**YOUR OBJECTIVE**
Below are entries; write every one of them out again exactly.

[Stored items]
-=-=-
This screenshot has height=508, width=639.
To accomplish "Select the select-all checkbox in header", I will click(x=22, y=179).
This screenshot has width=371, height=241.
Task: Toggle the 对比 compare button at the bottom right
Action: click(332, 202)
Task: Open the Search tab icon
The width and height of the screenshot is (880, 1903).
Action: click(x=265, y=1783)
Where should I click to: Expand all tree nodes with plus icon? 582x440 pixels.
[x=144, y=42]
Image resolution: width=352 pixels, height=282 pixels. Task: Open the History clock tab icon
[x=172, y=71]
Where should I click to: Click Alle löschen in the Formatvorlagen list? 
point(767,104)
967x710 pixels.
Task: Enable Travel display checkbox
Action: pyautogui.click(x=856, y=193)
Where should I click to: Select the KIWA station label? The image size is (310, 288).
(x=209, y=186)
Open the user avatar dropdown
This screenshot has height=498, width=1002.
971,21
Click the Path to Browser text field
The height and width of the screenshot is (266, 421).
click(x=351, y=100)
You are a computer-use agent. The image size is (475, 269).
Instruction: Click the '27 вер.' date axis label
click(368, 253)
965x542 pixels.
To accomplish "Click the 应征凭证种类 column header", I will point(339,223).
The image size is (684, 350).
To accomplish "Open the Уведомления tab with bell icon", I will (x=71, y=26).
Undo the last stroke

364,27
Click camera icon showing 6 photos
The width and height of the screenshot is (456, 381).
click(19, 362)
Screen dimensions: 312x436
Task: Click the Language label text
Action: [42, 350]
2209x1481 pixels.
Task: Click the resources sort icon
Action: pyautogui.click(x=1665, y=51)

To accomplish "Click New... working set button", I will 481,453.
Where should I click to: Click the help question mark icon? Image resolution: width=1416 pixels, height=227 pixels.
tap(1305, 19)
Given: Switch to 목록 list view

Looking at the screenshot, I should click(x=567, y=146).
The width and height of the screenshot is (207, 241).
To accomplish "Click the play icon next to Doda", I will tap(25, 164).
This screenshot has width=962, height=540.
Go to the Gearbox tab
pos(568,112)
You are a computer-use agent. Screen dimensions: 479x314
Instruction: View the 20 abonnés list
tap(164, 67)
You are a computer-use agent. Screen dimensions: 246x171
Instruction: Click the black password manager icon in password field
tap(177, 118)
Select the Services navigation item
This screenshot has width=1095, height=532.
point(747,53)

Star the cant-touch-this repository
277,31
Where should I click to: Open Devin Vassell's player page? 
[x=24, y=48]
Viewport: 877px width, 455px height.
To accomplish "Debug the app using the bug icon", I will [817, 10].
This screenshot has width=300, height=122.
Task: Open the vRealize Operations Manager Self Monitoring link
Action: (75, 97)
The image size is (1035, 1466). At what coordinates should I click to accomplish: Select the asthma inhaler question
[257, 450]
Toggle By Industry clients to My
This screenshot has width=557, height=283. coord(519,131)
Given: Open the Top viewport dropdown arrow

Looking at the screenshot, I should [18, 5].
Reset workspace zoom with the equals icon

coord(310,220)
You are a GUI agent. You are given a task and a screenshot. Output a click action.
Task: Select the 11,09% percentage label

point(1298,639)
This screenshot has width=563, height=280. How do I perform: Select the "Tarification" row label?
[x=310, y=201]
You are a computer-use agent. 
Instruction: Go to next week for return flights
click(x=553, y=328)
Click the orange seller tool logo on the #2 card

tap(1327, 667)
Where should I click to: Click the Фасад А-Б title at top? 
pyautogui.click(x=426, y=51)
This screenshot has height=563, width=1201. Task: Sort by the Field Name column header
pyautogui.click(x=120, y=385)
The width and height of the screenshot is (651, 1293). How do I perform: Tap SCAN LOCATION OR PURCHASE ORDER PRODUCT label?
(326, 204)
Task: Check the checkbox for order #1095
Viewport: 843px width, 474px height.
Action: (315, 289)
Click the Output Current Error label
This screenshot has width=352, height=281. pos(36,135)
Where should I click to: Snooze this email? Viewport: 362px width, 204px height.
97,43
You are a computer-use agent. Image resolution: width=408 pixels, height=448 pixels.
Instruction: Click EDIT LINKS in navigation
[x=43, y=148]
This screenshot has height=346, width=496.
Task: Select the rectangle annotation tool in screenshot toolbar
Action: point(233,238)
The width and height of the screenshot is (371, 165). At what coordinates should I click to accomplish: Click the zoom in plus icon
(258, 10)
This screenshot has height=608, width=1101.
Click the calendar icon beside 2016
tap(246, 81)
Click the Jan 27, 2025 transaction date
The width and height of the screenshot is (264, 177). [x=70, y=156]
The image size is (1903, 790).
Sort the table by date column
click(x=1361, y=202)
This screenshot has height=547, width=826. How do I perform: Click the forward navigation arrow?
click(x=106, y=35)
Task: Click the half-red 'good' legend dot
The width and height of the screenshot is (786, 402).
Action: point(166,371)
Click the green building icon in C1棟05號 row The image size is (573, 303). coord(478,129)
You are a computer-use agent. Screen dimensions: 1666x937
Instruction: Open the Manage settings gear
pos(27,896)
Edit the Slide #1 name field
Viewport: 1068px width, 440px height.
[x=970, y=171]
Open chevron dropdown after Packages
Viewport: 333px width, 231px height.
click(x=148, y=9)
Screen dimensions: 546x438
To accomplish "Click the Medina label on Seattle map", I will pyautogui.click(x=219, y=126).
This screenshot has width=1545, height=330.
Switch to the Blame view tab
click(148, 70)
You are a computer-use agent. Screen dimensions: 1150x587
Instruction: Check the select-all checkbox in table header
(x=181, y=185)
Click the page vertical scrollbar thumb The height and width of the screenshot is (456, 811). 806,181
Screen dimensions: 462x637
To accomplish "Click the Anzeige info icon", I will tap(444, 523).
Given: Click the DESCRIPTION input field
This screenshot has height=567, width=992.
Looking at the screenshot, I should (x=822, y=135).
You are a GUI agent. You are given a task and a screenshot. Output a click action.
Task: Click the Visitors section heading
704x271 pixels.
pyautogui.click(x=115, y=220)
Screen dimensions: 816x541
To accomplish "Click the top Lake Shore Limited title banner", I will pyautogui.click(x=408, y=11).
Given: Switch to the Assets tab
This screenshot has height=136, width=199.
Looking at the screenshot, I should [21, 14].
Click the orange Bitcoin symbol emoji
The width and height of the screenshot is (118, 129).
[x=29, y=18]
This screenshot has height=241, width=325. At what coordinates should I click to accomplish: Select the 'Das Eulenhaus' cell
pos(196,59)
-=-=-
**WRITTEN RESPONSE**
This screenshot has height=508, width=639.
To accomplish "Select the select-all checkbox in header", I will click(x=22, y=179).
This screenshot has width=371, height=241.
Task: Toggle the 对比 compare button at the bottom right
Action: click(332, 202)
Task: Open the Search tab icon
The width and height of the screenshot is (880, 1903).
Action: click(x=265, y=1783)
Where should I click to: Expand all tree nodes with plus icon? 582x440 pixels.
[x=144, y=42]
Image resolution: width=352 pixels, height=282 pixels. Task: Open the History clock tab icon
[x=172, y=71]
Where should I click to: Click Alle löschen in the Formatvorlagen list? 
point(767,104)
967x710 pixels.
Task: Enable Travel display checkbox
Action: pyautogui.click(x=856, y=193)
Where should I click to: Select the KIWA station label? The image size is (310, 288).
(x=209, y=186)
Open the user avatar dropdown
This screenshot has height=498, width=1002.
971,21
Click the Path to Browser text field
The height and width of the screenshot is (266, 421).
click(x=351, y=100)
You are a computer-use agent. The image size is (475, 269).
Instruction: Click the '27 вер.' date axis label
click(368, 253)
965x542 pixels.
To accomplish "Click the 应征凭证种类 column header", I will point(339,223).
The image size is (684, 350).
To accomplish "Open the Уведомления tab with bell icon", I will (x=71, y=26).
Undo the last stroke

364,27
Click camera icon showing 6 photos
The width and height of the screenshot is (456, 381).
click(19, 362)
Screen dimensions: 312x436
Task: Click the Language label text
Action: [42, 350]
2209x1481 pixels.
Task: Click the resources sort icon
Action: pyautogui.click(x=1665, y=51)

To accomplish "Click New... working set button", I will 481,453.
Where should I click to: Click the help question mark icon? Image resolution: width=1416 pixels, height=227 pixels.
tap(1305, 19)
Given: Switch to 목록 list view

Looking at the screenshot, I should click(x=567, y=146).
The width and height of the screenshot is (207, 241).
To accomplish "Click the play icon next to Doda", I will tap(25, 164).
This screenshot has width=962, height=540.
Go to the Gearbox tab
pos(568,112)
You are a computer-use agent. Screen dimensions: 479x314
Instruction: View the 20 abonnés list
tap(164, 67)
You are a computer-use agent. Screen dimensions: 246x171
Instruction: Click the black password manager icon in password field
tap(177, 118)
Select the Services navigation item
This screenshot has width=1095, height=532.
point(747,53)

Star the cant-touch-this repository
277,31
Where should I click to: Open Devin Vassell's player page? 
[x=24, y=48]
Viewport: 877px width, 455px height.
To accomplish "Debug the app using the bug icon", I will [817, 10].
This screenshot has width=300, height=122.
Task: Open the vRealize Operations Manager Self Monitoring link
Action: (75, 97)
The image size is (1035, 1466). At what coordinates should I click to accomplish: Select the asthma inhaler question
[257, 450]
Toggle By Industry clients to My
This screenshot has width=557, height=283. coord(519,131)
Given: Open the Top viewport dropdown arrow

Looking at the screenshot, I should [18, 5].
Reset workspace zoom with the equals icon

coord(310,220)
You are a GUI agent. You are given a task and a screenshot. Output a click action.
Task: Select the 11,09% percentage label

point(1298,639)
This screenshot has width=563, height=280. How do I perform: Select the "Tarification" row label?
[x=310, y=201]
You are a computer-use agent. 
Instruction: Go to next week for return flights
click(x=553, y=328)
Click the orange seller tool logo on the #2 card

tap(1327, 667)
Where should I click to: Click the Фасад А-Б title at top? 
pyautogui.click(x=426, y=51)
This screenshot has height=563, width=1201. Task: Sort by the Field Name column header
pyautogui.click(x=120, y=385)
The width and height of the screenshot is (651, 1293). How do I perform: Tap SCAN LOCATION OR PURCHASE ORDER PRODUCT label?
(326, 204)
Task: Check the checkbox for order #1095
Viewport: 843px width, 474px height.
Action: (315, 289)
Click the Output Current Error label
This screenshot has width=352, height=281. pos(36,135)
Where should I click to: Snooze this email? Viewport: 362px width, 204px height.
97,43
You are a computer-use agent. Image resolution: width=408 pixels, height=448 pixels.
Instruction: Click EDIT LINKS in navigation
[x=43, y=148]
This screenshot has height=346, width=496.
Task: Select the rectangle annotation tool in screenshot toolbar
Action: point(233,238)
The width and height of the screenshot is (371, 165). At what coordinates should I click to accomplish: Click the zoom in plus icon
(258, 10)
This screenshot has height=608, width=1101.
Click the calendar icon beside 2016
tap(246, 81)
Click the Jan 27, 2025 transaction date
The width and height of the screenshot is (264, 177). [x=70, y=156]
The image size is (1903, 790).
Sort the table by date column
click(x=1361, y=202)
This screenshot has height=547, width=826. How do I perform: Click the forward navigation arrow?
click(x=106, y=35)
Task: Click the half-red 'good' legend dot
The width and height of the screenshot is (786, 402).
Action: point(166,371)
Click the green building icon in C1棟05號 row The image size is (573, 303). coord(478,129)
You are a computer-use agent. Screen dimensions: 1666x937
Instruction: Open the Manage settings gear
pos(27,896)
Edit the Slide #1 name field
Viewport: 1068px width, 440px height.
[x=970, y=171]
Open chevron dropdown after Packages
Viewport: 333px width, 231px height.
click(x=148, y=9)
Screen dimensions: 546x438
To accomplish "Click the Medina label on Seattle map", I will pyautogui.click(x=219, y=126).
This screenshot has width=1545, height=330.
Switch to the Blame view tab
click(148, 70)
You are a computer-use agent. Screen dimensions: 1150x587
Instruction: Check the select-all checkbox in table header
(x=181, y=185)
Click the page vertical scrollbar thumb The height and width of the screenshot is (456, 811). 806,181
Screen dimensions: 462x637
To accomplish "Click the Anzeige info icon", I will tap(444, 523).
Given: Click the DESCRIPTION input field
This screenshot has height=567, width=992.
Looking at the screenshot, I should (x=822, y=135).
You are a GUI agent. You are given a task and a screenshot. Output a click action.
Task: Click the Visitors section heading
704x271 pixels.
pyautogui.click(x=115, y=220)
Screen dimensions: 816x541
To accomplish "Click the top Lake Shore Limited title banner", I will pyautogui.click(x=408, y=11).
Given: Switch to the Assets tab
This screenshot has height=136, width=199.
Looking at the screenshot, I should [21, 14].
Click the orange Bitcoin symbol emoji
The width and height of the screenshot is (118, 129).
[x=29, y=18]
This screenshot has height=241, width=325. At what coordinates should I click to accomplish: Select the 'Das Eulenhaus' cell
pos(196,59)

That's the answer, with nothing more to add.